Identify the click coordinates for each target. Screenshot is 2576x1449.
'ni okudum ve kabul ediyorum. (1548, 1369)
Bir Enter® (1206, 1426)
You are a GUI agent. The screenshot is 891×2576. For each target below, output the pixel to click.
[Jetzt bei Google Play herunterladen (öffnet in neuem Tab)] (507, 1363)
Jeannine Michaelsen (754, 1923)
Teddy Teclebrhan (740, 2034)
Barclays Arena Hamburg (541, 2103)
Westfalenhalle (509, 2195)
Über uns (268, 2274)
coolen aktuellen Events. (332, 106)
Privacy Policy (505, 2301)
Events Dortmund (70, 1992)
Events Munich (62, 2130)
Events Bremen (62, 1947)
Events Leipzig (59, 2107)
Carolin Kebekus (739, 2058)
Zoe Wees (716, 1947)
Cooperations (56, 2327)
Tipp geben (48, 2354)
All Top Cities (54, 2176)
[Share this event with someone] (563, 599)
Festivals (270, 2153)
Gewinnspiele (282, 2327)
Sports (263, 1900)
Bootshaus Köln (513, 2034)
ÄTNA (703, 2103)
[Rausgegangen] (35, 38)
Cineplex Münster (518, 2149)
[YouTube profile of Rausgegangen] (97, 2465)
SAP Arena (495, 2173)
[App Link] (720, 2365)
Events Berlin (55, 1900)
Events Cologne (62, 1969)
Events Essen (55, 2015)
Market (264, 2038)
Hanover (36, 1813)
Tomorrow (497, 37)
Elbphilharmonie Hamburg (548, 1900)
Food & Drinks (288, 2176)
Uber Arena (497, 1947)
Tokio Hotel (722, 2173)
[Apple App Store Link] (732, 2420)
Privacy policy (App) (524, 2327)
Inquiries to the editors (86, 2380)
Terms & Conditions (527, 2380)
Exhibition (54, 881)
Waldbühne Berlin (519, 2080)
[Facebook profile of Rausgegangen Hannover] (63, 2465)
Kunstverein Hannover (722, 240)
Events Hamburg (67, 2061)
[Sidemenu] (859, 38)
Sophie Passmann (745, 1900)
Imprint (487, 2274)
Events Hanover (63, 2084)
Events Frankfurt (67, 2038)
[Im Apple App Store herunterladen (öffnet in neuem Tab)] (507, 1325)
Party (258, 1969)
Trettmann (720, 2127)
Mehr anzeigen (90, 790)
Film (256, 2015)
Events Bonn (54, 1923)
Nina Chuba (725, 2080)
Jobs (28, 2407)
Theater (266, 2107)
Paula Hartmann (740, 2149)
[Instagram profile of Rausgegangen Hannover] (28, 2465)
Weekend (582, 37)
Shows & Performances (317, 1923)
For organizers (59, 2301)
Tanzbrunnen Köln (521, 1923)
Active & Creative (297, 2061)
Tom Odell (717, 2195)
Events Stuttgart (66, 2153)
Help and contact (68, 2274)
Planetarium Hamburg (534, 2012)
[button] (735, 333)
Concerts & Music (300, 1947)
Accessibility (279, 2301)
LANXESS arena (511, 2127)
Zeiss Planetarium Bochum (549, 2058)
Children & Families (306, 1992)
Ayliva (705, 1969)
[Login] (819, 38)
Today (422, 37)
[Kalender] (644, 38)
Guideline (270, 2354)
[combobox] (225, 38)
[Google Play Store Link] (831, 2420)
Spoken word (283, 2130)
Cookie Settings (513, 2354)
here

---+---

## Task
If a line falls between the first line of the records and the line containing "Events Leipzig (59, 2107)", inclusive, repeat it exactly; leave out all others.

## Result
Identify the click coordinates for each target. Screenshot is 2576x1449.
'ni okudum ve kabul ediyorum. (1548, 1369)
Bir Enter® (1206, 1426)
You are a GUI agent. The screenshot is 891×2576. For each target below, output the pixel to click.
[Jetzt bei Google Play herunterladen (öffnet in neuem Tab)] (507, 1363)
Jeannine Michaelsen (754, 1923)
Teddy Teclebrhan (740, 2034)
Barclays Arena Hamburg (541, 2103)
Westfalenhalle (509, 2195)
Über uns (268, 2274)
coolen aktuellen Events. (332, 106)
Privacy Policy (505, 2301)
Events Dortmund (70, 1992)
Events Munich (62, 2130)
Events Bremen (62, 1947)
Events Leipzig (59, 2107)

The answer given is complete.